(課題 1):
安足国王の話から、「安息国王(令和4年7月)」で始まり「に会いたいと願っていました。」で終わる部分を一字一句変えずに抜き出してください。
(課題 2):
安足国王の話に照らして、次の (a)〜(c) がそれぞれ本文と合っているかを「はい」か「いいえ」で答え、判断の根拠となる本文の言葉をそのまま引用してください。(a) 王は他国の商人に薬草を食べさせて馬にした。(b) 商人には娘が二人いた。(c) 母親は、少年が父親を探しに行くことに賛成した。

(本文):

安息国王(令和4年7月)

安 足 国 王(あんそくこくおう) 

令和4年7月 若葉会御講 

      
 むかし、インドに安足国(あんそくこく)という国がありました。その国の王さまは、馬がとても大好きでした。その後、馬に夢中になりすぎ、駄馬(だば)を立派な駿馬(しゆんめ)にしたりしました。そして、牛を馬にかえることもできるようになり、ついには、人を馬に変えてしまい、その馬を乗り回すようになりました。その国の人があまりになげくので、王は、よその国の人を馬にして、馬小屋につないで、多くの馬を集めました。それを知った国の人々は、国王の、人を人と思わない行いに大変なげきました。
 ある時、他国の商人がこの国へやってきました。王はその人に薬草を食べさせて馬にしてしまいました。そして、馬小屋につなぎとめました。その商人には、妻と一人の男の子がいました。早く自分の国へ帰り、妻や子供に会いたいと一日中なげき悲しみました。しかし、万一逃げ帰ったとしても今の馬の姿では、妻や子供に、父親だとはわかってもらえません。なんとか、もとの姿に戻って家に帰りたいと願っていました。その願いが通じたのでしょうか、国にのこした、まだ幼い男の子もまた、お父さんに会いたいと願っていました。
 ある日、思いあまってお母さんに「お父さんをさがしにいきたいのですが」と言いました。お母さんは「お父さんが他国から戻ってこない今、お前まで行ってしまっては、お母さんは生きていく気力がなくなってしまう、どうかここにいてほしい、どこにも行かないておくれ」と涙を流して引き止めました。それでも少年はお父さんが恋しく、また心配でなりません。「かならず一緒に戻ってきますから待っていてください」と言って、少年はお父さんを探しに安足国までやってきました。

(元データ):

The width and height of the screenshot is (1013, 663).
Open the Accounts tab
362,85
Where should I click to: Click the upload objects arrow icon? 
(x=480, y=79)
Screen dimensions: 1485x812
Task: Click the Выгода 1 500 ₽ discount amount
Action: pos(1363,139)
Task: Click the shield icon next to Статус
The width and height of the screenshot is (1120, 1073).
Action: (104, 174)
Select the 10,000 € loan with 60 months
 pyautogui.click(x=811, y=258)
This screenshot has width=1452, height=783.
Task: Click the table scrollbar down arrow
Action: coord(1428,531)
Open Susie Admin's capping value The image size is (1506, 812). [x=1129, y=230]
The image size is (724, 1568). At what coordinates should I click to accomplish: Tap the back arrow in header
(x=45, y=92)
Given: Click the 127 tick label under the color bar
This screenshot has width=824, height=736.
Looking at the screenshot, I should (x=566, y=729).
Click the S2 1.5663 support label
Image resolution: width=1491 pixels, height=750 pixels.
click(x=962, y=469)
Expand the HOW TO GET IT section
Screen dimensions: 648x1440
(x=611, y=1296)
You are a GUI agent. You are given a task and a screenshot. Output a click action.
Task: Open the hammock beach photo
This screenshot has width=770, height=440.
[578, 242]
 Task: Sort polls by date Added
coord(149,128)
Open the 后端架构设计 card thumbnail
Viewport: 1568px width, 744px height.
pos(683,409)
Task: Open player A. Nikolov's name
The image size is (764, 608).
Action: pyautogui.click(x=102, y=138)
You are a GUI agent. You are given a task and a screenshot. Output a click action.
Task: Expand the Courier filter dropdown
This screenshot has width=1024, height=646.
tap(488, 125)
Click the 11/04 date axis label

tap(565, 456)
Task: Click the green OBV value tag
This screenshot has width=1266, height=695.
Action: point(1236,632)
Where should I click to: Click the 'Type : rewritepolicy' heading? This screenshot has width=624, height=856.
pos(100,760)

(解答 1):
安息国王(令和4年7月)

安 足 国 王(あんそくこくおう) 

令和4年7月 若葉会御講 

      
 むかし、インドに安足国(あんそくこく)という国がありました。その国の王さまは、馬がとても大好きでした。その後、馬に夢中になりすぎ、駄馬(だば)を立派な駿馬(しゆんめ)にしたりしました。そして、牛を馬にかえることもできるようになり、ついには、人を馬に変えてしまい、その馬を乗り回すようになりました。その国の人があまりになげくので、王は、よその国の人を馬にして、馬小屋につないで、多くの馬を集めました。それを知った国の人々は、国王の、人を人と思わない行いに大変なげきました。
 ある時、他国の商人がこの国へやってきました。王はその人に薬草を食べさせて馬にしてしまいました。そして、馬小屋につなぎとめました。その商人には、妻と一人の男の子がいました。早く自分の国へ帰り、妻や子供に会いたいと一日中なげき悲しみました。しかし、万一逃げ帰ったとしても今の馬の姿では、妻や子供に、父親だとはわかってもらえません。なんとか、もとの姿に戻って家に帰りたいと願っていました。その願いが通じたのでしょうか、国にのこした、まだ幼い男の子もまた、お父さんに会いたいと願っていました。

(解答 2):
(a) はい。「王はその人に薬草を食べさせて馬にしてしまいました。」
(b) いいえ。「その商人には、妻と一人の男の子がいました。」
(c) いいえ。「涙を流して引き止めました。」